What to do —
Without the pictures, write the listing out again exactly as it appears.

Provided data —
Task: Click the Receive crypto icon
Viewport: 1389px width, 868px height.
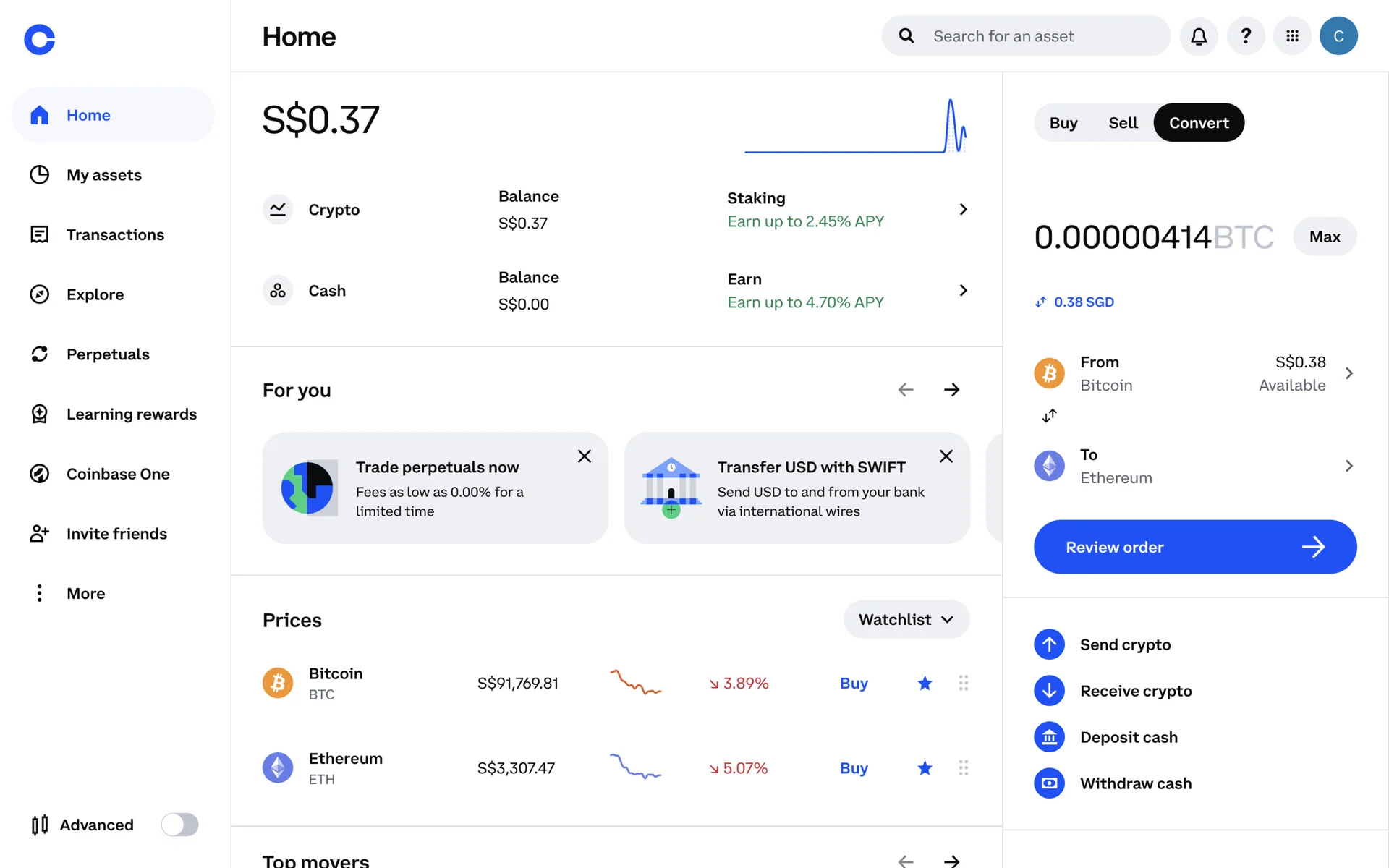Action: (x=1049, y=691)
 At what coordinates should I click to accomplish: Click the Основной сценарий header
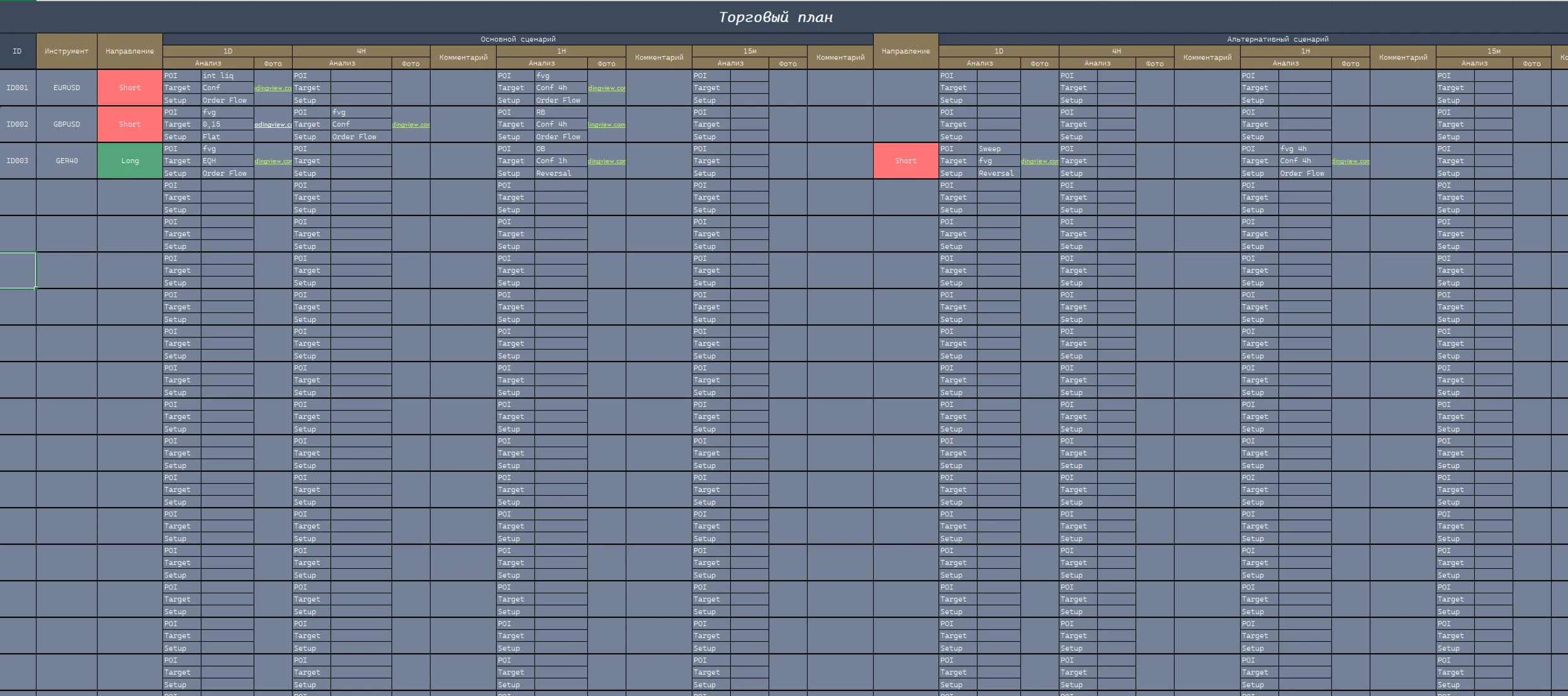coord(517,39)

Written answer —
Task: Click the Receive crypto icon
Viewport: 1389px width, 868px height.
Action: (x=1049, y=691)
 At what coordinates should I click to accomplish: Click the Основной сценарий header
coord(517,39)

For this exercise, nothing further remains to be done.